Quibbelqurz ha detto:


> nonono ... c'è una sostanziale differenza. farla pedinare è mettere sulle sue tracce un altro maschio, mentre pedinarla in prima persona è quasi eccitante. il brivido di non farsi scoprire e casomai fare finta di essere passato per sbaglio/coincidenza non ha prezzo. farla pedinare è spregiativo, pedinarla un'avventura


beh, dai Quibbel, è identica nei termini della violazione della libertà dell'altra persona. Se poi, come sovente accade, comunque lo si fa (controllo a vari livelli etc) perché si teme di essere violati ad altri livelli (fiducia etc) e dunque ci si fa uno "sconto", ok, non scaglio certo io la prima pietra. Però, un conto è dire "lo faccio questo orrore perché qui succede questo e quello", un conto è dire "è giusto che io lo faccia". Un altro ancora dire "farla pedinare è uno schifo ma se la pedino io va bene". No? Poi, adrenalina per adrenalina, un paio di salti in kayak e di adrenalina ne hai a pacchi, anche perché spesso non sai come atterri


----------



## Quibbelqurz (17 Dicembre 2012)

AnnaBlume ha detto:


> beh, dai Quibbel, è identica nei termini della violazione della libertà dell'altra persona. Se poi, come sovente accade, comunque lo si fa (controllo a vari livelli etc) perché si teme di essere violati ad altri livelli (fiducia etc) e dunque ci si fa uno "sconto", ok, non scaglio certo io la prima pietra. Però, un conto è dire "lo faccio questo orrore perché qui succede questo e quello", un conto è dire "è giusto che io lo faccia". Un altro ancora dire "farla pedinare è uno schifo ma se la pedino io va bene". No? Poi, adrenalina per adrenalina, un paio di salti in kayak e di adrenalina ne hai a pacchi, anche perché spesso non sai come atterri


fra adrenalina di kayak e pedinare la moglie (e i figli), scelgo l'ultima, perché la doccia fredda arriva quando meno te lo aspetti :rotfl:


----------



## AnnaBlume (17 Dicembre 2012)

Quibbelqurz ha detto:


> fra adrenalina di kayak e pedinare la moglie (e i figli), scelgo l'ultima, perché la doccia fredda arriva quando meno te lo aspetti :rotfl:


A parte la doccia fredda, che nel kayak e' SEMPRE presente, tu controlli e pedini senza remore? Così, tranquillo, come fosse un tuo diritto?


----------



## Quibbelqurz (17 Dicembre 2012)

AnnaBlume ha detto:


> A parte la doccia fredda, che nel kayak e' SEMPRE presente, tu controlli e pedini senza remore? Così, tranquillo, come fosse un tuo diritto?

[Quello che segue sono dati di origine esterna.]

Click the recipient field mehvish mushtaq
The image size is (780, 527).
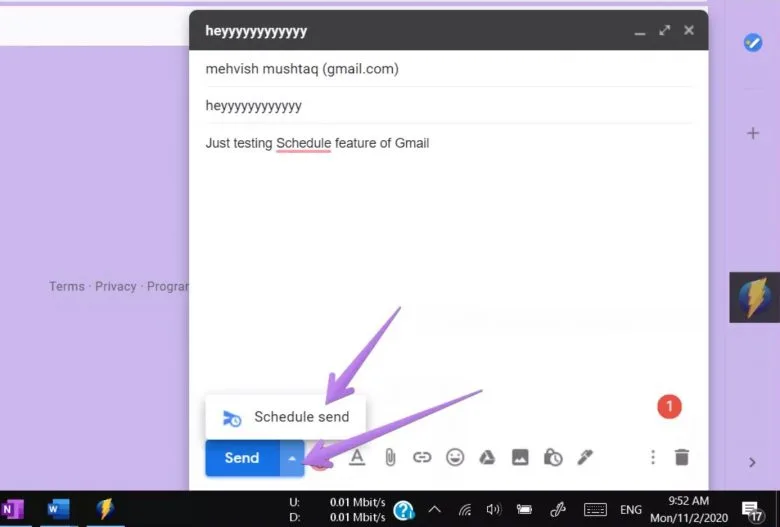coord(302,69)
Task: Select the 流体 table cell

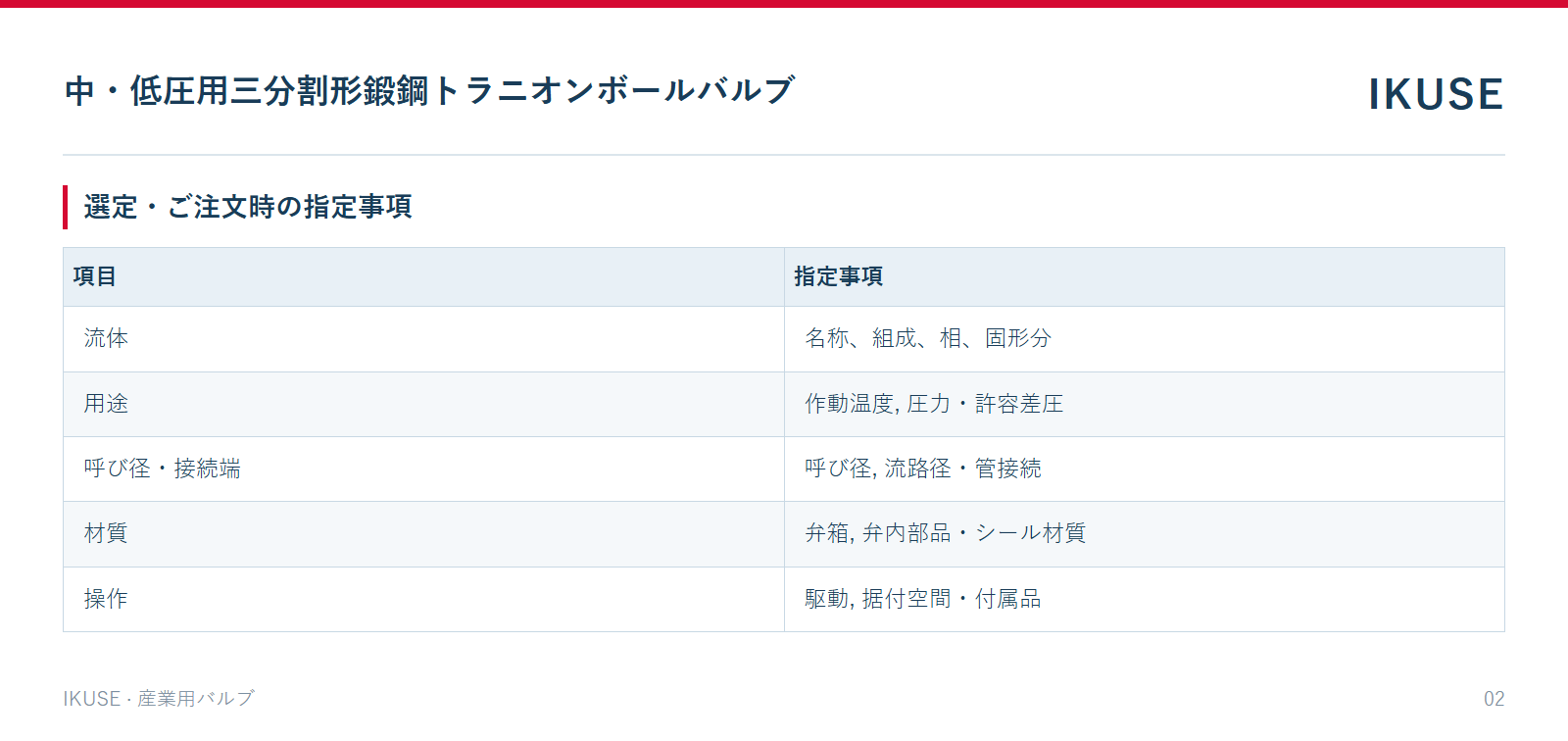Action: point(423,338)
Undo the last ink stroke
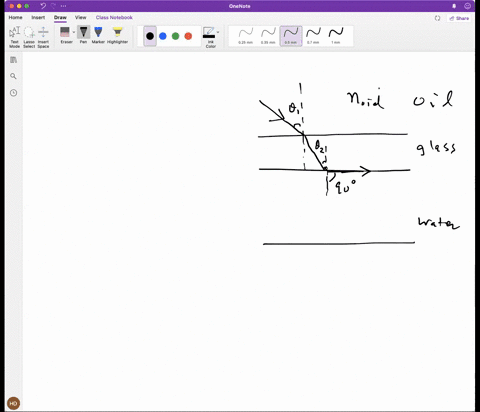The height and width of the screenshot is (412, 480). click(x=43, y=6)
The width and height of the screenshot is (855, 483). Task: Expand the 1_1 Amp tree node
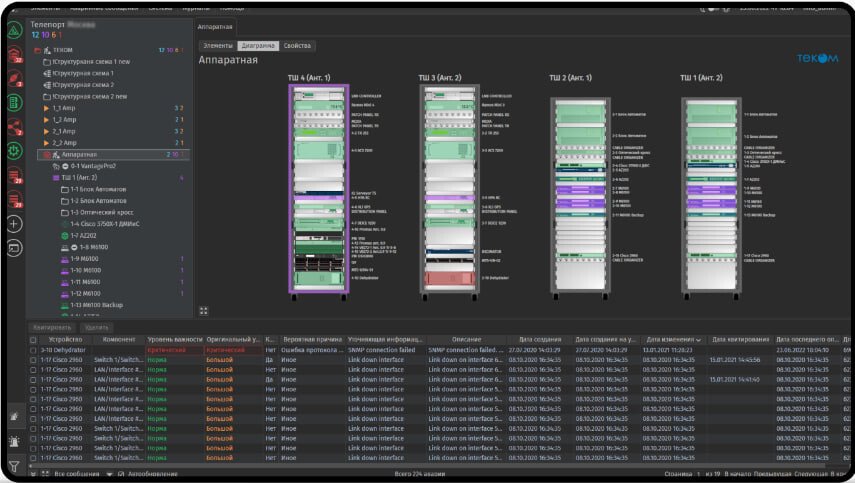tap(46, 108)
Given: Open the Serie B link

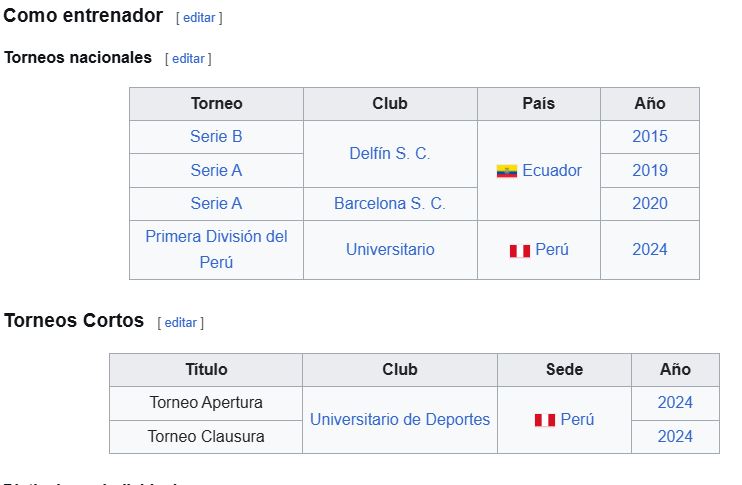Looking at the screenshot, I should pos(216,137).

Controllo e pedino quando mi sento offeso o controllato e lo faccio con cognizione di causa, ossia pienamente consapevole che se venissi beccato, peggiorerei la situazione (o la mia o la loro). Farsi beccare durante un pedinamento è una doccia fredda sempre presente e tentare di tutto per evitarla rende assai attento alle proprie azioni.

Il pedinamento ci fa scoprire tantissimi nostri difetti, mentre siamo intenti a scovare i difetti altrui. E' la caccia che abbiamo dimenticato, che però è ancora ancorata dentro di noi e viene quasi di istinto. La gente dovrebbe pedinarsi a vicenda molto di più, per perfezionare se stessi e soprattutto per scoprire i propri difetti, i quali neghiamo sempre molto rapidamente in altre occasioni


----------



## devastata (17 Dicembre 2012)

AnnaBlume ha detto:


> A parte la doccia fredda, che nel kayak e' SEMPRE presente, tu controlli e pedini senza remore? Così, tranquillo, come fosse un tuo diritto?

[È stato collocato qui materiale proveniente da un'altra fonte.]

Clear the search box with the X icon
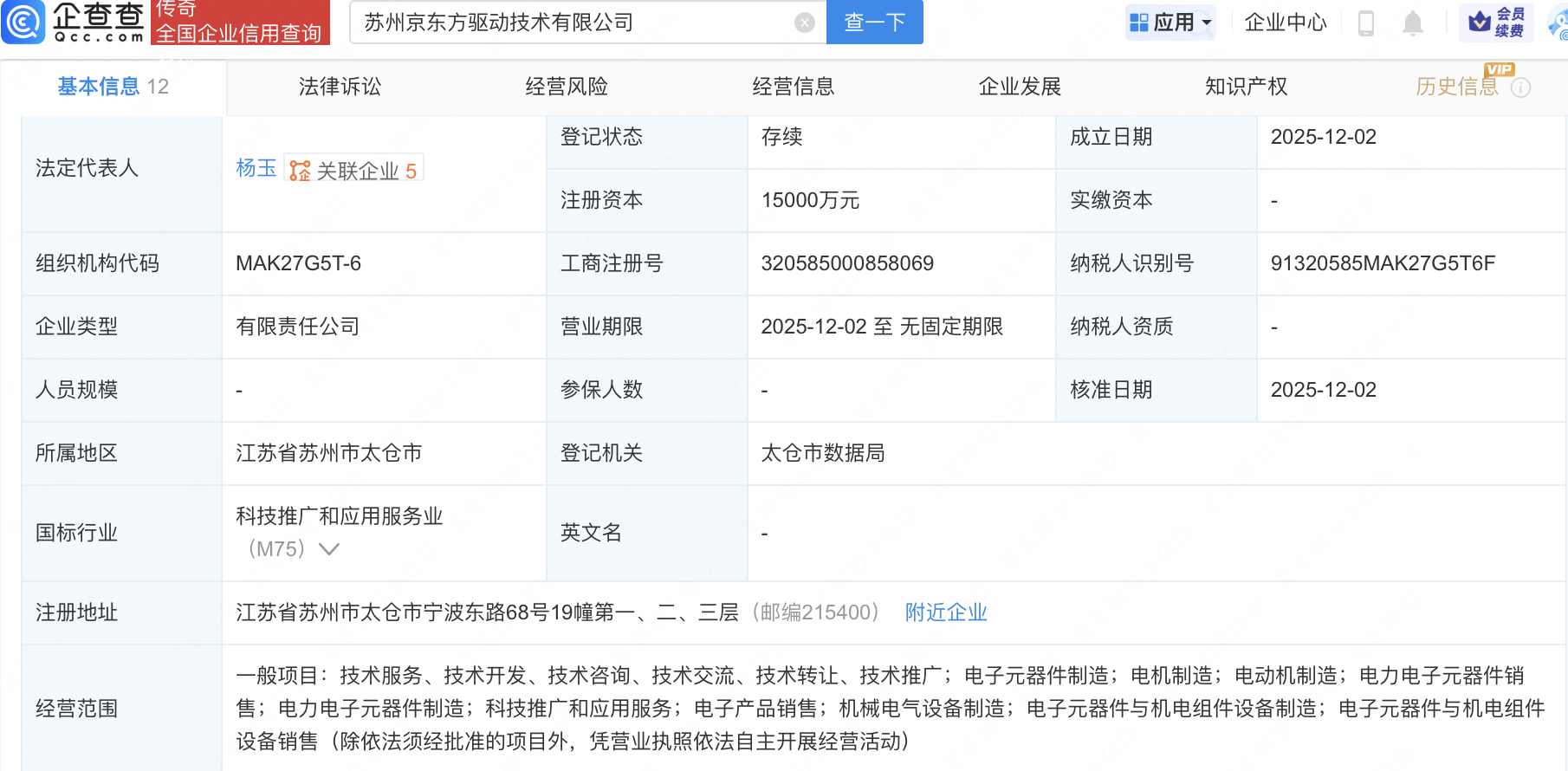1568x771 pixels. [805, 23]
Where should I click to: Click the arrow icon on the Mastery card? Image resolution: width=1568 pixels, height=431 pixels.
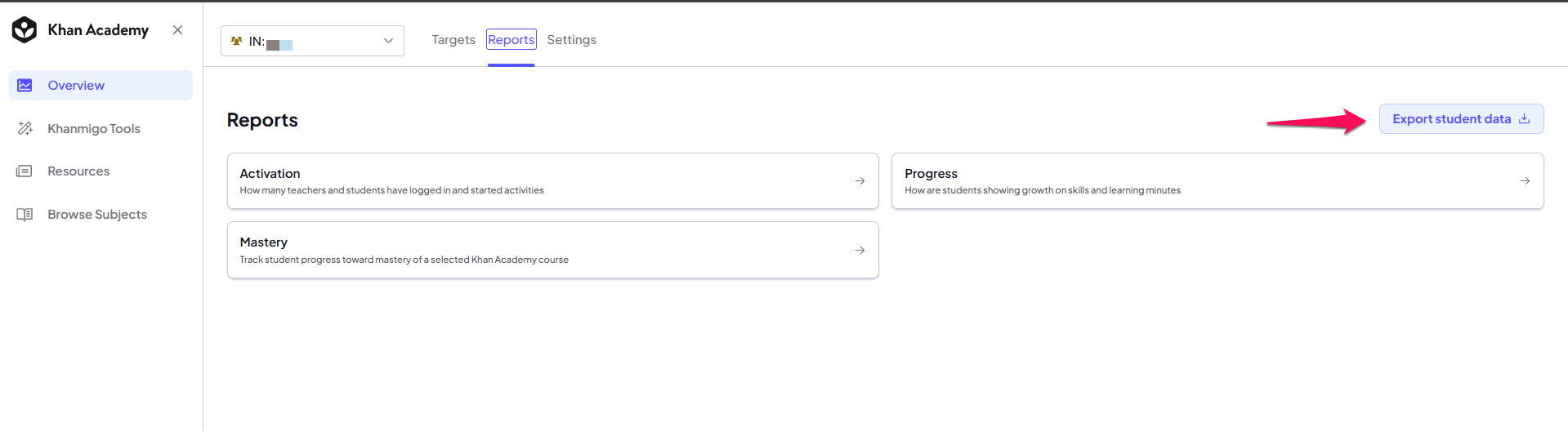[x=860, y=251]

Quanto mai non l'ho fatto io!


----------



## free (17 Dicembre 2012)

Quibbelqurz ha detto:


> nonono ... c'è una sostanziale differenza. farla pedinare è mettere sulle sue tracce un altro maschio, mentre pedinarla in prima persona è quasi eccitante. il brivido di non farsi scoprire e casomai fare finta di essere passato per sbaglio/coincidenza non ha prezzo. farla pedinare è spregiativo,* pedinarla un'avventura*



già
chi si era arrampicato su un albero?:rotfl:
con gli occhiali neri però!:mrgreen:


----------



## Rabarbaro (18 Dicembre 2012)

Quibbelqurz ha detto:


> Il pedinamento ci fa scoprire tantissimi nostri difetti, mentre siamo intenti a scovare i difetti altrui. E' la caccia che abbiamo dimenticato, che però è ancora ancorata dentro di noi e viene quasi di istinto. La gente dovrebbe pedinarsi a vicenda molto di più, per perfezionare se stessi e soprattutto per scoprire i propri difetti, i quali neghiamo sempre molto rapidamente in altre occasioni



Mi piace quest'idea del cercare gli altri per trovare sè stessi!
E' come una formalità indiscutibile da espletare prima di ricevere un vitalizio di consapevolezza e disillusione, un sorta di fonte dell'eterna giovinezza in cui immergere i soli genitali pendenti e crespi per riportare alla pubertà il cuore ed il cervello ed una matassa ingarbugliatissima da sbrogliare prima di annodare il canapo cui impiccare il proprio inebetimento.
Insomma, una Tersicore nuda che si accorge di essere una cantante provetta mentre stava suonado la cetra con un martello da scultore ed un pennello di pura setola!
Come a dire che ancora la settoma arte non c'era, e pure mettendo in fila una serie di dagherrotipi, il movimento, quello vero, poteva essere solo simulato.
Non è per nulla comune infatti il pensiero, che i vegani si ostinano a non mettere nel piatto, riguardante il nutrimento dell'anima, il quale si ostina ad essere ribelle finchè vivo e guizzante come un tonno sotto le lampare, ed invece si raggruma, come mullusco che si bagni di limone strizzato prima di finire in fauci svampite e parigine.
La ricerca e la fiducia sono, l'una, la metabolizzazione di una tossina introdotta dalla sporcizia batterica di cui era ricoperto chi ci ha ferito, l'altra, una corazza di terrore assoluto che è stata sbrecciata e che perciò, o era troppo sottile e fragile, o troppo poco selettiva nel distinguere il pericoloso dal rassicurante.
L'amore sfiduciato è un morto che cammina, come una mummia di carne secca, un fungo del legno marcio ed una iena che ghigna mentre cerca carcasse.
Qualcosa che conserva solo la forma che aveva un tempo perchè non ne ha più nessun'altra caratteristica e qualcosa che per continuare a trascinare un'esistenza parassitaria e scavata dal centro si ingozza di quel che non è più e che, anche qualora lo fosse stato, quand'era vivo non sarebbe servito a nulla.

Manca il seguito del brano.